High inflation meant that in real terms, average earnings in the three months to February were 4.1% lower than a year earlier, one of the biggest annual drops since ONS records started in 2001.
Discontent about pay has been especially high in the public sector, leading to widespread industrial action since late last year. Junior doctors are the latest group to strike, seeking a 35% pay rise to compensate for below-inflation pay rises over more than a decade.
COMING OFF THE BOIL?
The BoE has said pay growth will be a key factor in its assessment of whether last year's surge in inflation to its highest in more than 40 years will create a lasting inflationary dynamic in Britain, which now has higher inflation than the United States or the euro zone.
Earlier this month, BoE Chief Economist Huw Pill said he saw signs that pay growth might be slowing, but that it was too early to say the BoE's job was done on interest rates, which it has increased 11 times since December 2021.
However, Jack Kennedy, economist at recruitment website Indeed, said there were signs the labour market was "coming off the boil".
Tuesday's ONS data showed a further fall in the number of job vacancies - though they remain 30% higher than before the COVID-19 pandemic - and Kennedy said Indeed data showed fewer employers were offering bonuses to new starters than last year.
Economic inactivity dropped sharply over the quarter to its lowest since May 2022 at 21.1%, due largely to a jump in the number of students seeking jobs. But long-term sickness in the working-age population - a major problem since the pandemic - rose to a record high in absolute terms.
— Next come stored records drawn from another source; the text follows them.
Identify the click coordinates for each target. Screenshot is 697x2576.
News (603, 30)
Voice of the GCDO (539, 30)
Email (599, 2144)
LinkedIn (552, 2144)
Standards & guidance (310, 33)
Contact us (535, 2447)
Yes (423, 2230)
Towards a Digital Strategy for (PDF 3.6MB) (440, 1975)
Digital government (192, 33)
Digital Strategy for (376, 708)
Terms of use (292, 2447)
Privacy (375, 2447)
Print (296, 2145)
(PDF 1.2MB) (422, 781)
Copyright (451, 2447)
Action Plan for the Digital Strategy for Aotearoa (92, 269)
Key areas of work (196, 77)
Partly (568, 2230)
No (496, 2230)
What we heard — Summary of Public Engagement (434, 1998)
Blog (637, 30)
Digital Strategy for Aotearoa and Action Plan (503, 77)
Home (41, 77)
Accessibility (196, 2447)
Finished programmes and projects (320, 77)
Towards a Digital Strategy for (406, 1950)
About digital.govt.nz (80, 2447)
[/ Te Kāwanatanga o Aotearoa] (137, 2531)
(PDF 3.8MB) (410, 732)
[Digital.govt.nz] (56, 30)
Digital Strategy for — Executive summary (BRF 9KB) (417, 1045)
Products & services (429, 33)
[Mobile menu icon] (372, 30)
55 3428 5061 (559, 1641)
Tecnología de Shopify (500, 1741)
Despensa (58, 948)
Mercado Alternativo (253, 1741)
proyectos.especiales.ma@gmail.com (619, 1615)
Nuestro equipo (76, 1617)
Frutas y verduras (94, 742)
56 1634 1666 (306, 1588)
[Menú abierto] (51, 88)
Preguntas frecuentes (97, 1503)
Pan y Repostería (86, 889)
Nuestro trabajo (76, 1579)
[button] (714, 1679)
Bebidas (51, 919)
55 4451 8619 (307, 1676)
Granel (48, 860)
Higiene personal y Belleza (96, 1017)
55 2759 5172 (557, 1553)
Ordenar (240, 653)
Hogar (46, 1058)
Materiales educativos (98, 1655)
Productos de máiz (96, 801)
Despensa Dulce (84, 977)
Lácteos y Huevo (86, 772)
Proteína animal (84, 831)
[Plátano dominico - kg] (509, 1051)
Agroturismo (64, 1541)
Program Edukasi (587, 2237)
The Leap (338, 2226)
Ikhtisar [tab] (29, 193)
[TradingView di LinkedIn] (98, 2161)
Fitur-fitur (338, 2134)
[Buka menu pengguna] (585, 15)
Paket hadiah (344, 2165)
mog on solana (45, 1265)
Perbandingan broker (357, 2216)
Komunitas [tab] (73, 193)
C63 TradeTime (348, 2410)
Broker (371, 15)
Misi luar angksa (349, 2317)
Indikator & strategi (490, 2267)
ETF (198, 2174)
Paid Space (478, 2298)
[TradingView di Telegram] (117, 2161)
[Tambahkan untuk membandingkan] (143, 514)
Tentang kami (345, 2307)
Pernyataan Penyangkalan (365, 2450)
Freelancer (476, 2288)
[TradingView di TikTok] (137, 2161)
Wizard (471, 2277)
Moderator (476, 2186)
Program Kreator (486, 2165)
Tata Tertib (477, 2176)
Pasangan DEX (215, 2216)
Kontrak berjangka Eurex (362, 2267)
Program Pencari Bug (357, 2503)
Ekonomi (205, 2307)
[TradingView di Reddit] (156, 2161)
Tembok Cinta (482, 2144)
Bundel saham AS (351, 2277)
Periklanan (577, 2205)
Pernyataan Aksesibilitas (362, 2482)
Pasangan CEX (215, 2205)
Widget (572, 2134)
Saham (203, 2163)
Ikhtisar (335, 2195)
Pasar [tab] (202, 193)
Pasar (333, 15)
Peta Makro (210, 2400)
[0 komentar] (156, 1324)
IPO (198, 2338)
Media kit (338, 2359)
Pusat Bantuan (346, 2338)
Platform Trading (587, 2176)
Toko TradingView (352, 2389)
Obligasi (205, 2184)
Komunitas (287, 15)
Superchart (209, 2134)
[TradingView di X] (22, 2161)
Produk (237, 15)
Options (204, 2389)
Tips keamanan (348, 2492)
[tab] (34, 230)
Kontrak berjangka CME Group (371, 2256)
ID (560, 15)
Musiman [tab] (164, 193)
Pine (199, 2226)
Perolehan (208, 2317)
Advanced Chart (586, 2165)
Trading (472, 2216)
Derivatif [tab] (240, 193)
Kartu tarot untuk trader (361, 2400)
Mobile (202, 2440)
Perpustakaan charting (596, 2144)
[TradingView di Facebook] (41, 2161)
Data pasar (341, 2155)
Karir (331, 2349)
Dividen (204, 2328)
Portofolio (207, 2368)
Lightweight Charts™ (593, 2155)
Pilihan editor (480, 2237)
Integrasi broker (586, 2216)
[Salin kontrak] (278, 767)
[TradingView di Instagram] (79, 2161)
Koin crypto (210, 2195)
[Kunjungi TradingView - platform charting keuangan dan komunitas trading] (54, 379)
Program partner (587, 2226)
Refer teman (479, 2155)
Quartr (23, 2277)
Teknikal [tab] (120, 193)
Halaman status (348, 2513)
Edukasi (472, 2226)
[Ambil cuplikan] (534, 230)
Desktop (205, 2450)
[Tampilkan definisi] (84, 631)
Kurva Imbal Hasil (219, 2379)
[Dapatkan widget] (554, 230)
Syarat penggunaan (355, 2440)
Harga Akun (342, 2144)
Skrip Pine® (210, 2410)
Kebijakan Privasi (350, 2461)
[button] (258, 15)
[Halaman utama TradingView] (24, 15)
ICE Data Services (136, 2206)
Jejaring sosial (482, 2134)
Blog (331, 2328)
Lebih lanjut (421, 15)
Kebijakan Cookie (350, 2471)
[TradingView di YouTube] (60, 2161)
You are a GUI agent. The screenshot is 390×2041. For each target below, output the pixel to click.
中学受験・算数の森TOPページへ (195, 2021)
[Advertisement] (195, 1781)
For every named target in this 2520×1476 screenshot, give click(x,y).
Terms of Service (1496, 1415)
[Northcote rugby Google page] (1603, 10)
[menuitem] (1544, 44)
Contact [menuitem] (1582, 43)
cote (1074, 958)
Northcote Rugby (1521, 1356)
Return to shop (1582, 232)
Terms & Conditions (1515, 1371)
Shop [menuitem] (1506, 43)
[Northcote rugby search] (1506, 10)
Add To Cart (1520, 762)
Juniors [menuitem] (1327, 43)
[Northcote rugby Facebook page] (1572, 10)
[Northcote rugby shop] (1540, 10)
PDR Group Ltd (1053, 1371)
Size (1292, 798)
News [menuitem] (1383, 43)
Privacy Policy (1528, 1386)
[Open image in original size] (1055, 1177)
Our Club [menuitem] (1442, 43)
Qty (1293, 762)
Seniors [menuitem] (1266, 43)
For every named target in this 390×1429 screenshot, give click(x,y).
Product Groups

Despite a hefty increase of 169,000 over the past three months in the number of people in work - more than three times the increase forecast in a Reuters poll - the total number of people in work remains slightly below pre-pandemic levels.
Every other major rich economy has seen employment rates fully recover from the pandemic.
"Progress in the labour market is painfully slow," said Tony Wilson, director of the Institute for Employment Studies. "Three years on from the start of the pandemic, it's clearer than ever that we are being left behind by other major economies."
Employment minister Guy Opperman said the government would require some unemployed people to spend more time with employment advisers and was providing extra training and childcare funding.